“I was a Singaporean on Wall Street. I hated how my colleagues bootlicked the MDs”
Just be Covid struck, I left Singapore for a few months to spend the summer interning at a US investment bank on Wall Street. Overall I performed well. In fact, I’ve recently started here as an analyst.
But the internship was far from plain sailing and one task particularly annoyed me and made me think poorly of my fellow interns. At the start of the internship the bank gave us a goal to basically speak to as many MDs as possible – not just in our teams, but across the bank. The idea was that talking to MDs showed you had the potential to be proactive and pushy with clients – you were someone who wasn’t afraid of being ‘out there’ and showing initiative.
That may sound reasonable enough, but it needlessly helped to turn the internship into a dog-eat-dog environment. Many of the other interns completely overreacted to the objective, to the point where their behaviour just didn’t look natural. They would approach MDs they had no connection with and blatantly bootlick them by making random small talk. Buying takeaway coffee and lunches for MDs, even when not asked, was another common ploy for striking up a silly chat.

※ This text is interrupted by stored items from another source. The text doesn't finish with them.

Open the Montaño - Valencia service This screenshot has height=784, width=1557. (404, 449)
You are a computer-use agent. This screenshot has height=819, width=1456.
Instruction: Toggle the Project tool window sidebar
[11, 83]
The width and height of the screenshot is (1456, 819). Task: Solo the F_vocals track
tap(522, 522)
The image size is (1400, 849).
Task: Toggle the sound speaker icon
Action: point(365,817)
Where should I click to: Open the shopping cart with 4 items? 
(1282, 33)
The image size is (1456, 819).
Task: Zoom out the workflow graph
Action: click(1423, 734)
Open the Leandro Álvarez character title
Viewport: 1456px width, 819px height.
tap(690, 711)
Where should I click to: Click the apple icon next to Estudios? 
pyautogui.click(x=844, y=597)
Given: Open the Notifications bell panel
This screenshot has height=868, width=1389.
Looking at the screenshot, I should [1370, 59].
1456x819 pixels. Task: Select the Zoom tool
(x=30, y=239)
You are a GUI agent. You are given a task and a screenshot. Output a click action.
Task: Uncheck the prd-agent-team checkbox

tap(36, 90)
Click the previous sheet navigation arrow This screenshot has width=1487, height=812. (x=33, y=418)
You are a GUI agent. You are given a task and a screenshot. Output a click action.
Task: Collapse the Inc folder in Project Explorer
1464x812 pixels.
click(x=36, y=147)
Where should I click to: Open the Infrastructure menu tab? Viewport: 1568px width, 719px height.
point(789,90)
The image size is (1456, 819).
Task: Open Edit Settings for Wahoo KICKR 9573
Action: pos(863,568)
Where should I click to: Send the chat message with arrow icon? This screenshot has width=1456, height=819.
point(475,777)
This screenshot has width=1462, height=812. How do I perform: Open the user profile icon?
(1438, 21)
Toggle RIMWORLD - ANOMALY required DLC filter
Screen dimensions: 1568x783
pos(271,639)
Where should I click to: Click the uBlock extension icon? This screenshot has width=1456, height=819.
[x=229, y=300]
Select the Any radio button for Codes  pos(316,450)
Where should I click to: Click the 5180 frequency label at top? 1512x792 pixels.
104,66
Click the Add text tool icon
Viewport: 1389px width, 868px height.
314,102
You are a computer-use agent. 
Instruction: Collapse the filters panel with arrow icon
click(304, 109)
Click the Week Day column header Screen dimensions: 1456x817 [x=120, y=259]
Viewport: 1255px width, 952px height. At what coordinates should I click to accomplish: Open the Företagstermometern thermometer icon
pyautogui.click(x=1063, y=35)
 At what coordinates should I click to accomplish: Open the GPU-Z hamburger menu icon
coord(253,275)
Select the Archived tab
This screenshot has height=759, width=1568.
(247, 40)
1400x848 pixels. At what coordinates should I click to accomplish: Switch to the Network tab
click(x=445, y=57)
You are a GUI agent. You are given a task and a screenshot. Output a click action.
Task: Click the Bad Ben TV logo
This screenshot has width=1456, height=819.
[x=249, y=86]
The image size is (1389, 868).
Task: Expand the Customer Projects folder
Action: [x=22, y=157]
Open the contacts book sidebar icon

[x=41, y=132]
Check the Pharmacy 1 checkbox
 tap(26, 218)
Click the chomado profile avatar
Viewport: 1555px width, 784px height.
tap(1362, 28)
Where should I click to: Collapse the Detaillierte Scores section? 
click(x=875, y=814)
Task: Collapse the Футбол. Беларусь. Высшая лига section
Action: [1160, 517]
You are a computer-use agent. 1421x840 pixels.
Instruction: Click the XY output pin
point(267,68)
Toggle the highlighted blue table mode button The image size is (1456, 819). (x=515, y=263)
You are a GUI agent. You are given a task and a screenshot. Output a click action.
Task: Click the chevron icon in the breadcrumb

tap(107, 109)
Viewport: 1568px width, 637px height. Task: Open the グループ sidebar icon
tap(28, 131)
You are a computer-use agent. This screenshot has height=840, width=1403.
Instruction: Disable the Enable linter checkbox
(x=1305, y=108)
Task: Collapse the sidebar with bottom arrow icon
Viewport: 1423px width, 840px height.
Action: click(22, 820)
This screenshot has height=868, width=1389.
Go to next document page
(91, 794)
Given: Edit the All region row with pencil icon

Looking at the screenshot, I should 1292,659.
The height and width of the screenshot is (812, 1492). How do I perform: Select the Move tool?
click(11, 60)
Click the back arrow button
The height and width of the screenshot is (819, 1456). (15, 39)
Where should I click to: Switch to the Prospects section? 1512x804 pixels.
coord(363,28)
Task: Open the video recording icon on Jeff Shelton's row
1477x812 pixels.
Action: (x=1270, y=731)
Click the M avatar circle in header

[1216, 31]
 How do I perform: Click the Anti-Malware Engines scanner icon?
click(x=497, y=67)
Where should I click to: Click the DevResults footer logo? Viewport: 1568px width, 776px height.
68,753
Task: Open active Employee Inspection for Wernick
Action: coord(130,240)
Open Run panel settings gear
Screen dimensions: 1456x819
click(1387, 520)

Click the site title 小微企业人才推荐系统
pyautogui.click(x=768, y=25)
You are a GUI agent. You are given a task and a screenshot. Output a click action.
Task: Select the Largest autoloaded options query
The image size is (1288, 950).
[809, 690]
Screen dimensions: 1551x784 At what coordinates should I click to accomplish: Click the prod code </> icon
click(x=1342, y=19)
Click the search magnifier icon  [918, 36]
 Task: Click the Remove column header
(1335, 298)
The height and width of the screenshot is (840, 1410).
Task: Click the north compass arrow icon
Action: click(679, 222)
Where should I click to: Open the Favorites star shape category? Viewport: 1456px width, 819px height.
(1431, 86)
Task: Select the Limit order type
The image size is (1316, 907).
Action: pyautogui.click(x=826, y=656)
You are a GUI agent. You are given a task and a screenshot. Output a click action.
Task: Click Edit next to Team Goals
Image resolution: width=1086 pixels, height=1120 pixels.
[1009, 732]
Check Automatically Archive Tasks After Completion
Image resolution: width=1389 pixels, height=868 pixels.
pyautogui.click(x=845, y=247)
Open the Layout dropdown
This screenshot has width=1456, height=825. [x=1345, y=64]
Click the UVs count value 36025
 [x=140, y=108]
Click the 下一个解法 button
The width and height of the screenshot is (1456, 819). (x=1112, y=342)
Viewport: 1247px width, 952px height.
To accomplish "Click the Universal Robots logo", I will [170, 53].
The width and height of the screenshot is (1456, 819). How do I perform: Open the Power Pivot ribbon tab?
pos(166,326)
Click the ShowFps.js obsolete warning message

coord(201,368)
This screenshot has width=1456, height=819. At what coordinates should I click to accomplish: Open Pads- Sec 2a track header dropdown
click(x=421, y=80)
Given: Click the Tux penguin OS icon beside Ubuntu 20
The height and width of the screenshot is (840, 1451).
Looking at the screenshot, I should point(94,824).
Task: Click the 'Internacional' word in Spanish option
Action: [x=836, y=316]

I couldn’t take part in this Wall Street-style brown-nosing, because it seemed so weird to me as a Singaporean (I was the only intern in my team from an Asian country). I’ve got quite a bubbly personality and I don’t conform to the crass American stereotype of the ‘introverted Asian woman’. But in my country – no matter how outgoing you are – it’s simply rude and disrespectful to walk up to someone senior for no real reason.
Ironically, I was doing well in my actual job – I was getting the work done on time and outperforming most of my cohort in terms of productivity and technical ability. But I feared missing out on a full-time offer because of an (incorrect) perception that my communication skills were somehow flawed.
Approaching MDs without a valid work-related reason didn’t come naturally. It was never on the agenda at previous Singapore-based internships I’d done. Who was I to start asking a middle-aged banker how their kids were doing or what they had planned for the weekend? Unlike my American counterparts, I struggled to have these kind of contrived conversations.
So how did I even end up with a job offer? A very helpful middle-manager in my team gave me a plan. She said I should approach MDs only after completing work that they would be affected by or at least interested in.
This was a good way of talking to them about something real and earning their respect, and it didn’t make me feel uncomfortable. I eventually spoke to enough MDs, but the process was much slower for me than for my colleagues, because I had to actually finish pieces of work first. There were still no random conversations with senior bankers by the water cooler.
Genevieve Goh (we have used a pseudonym to protect her identity) is currently a first-year analyst at a US bank.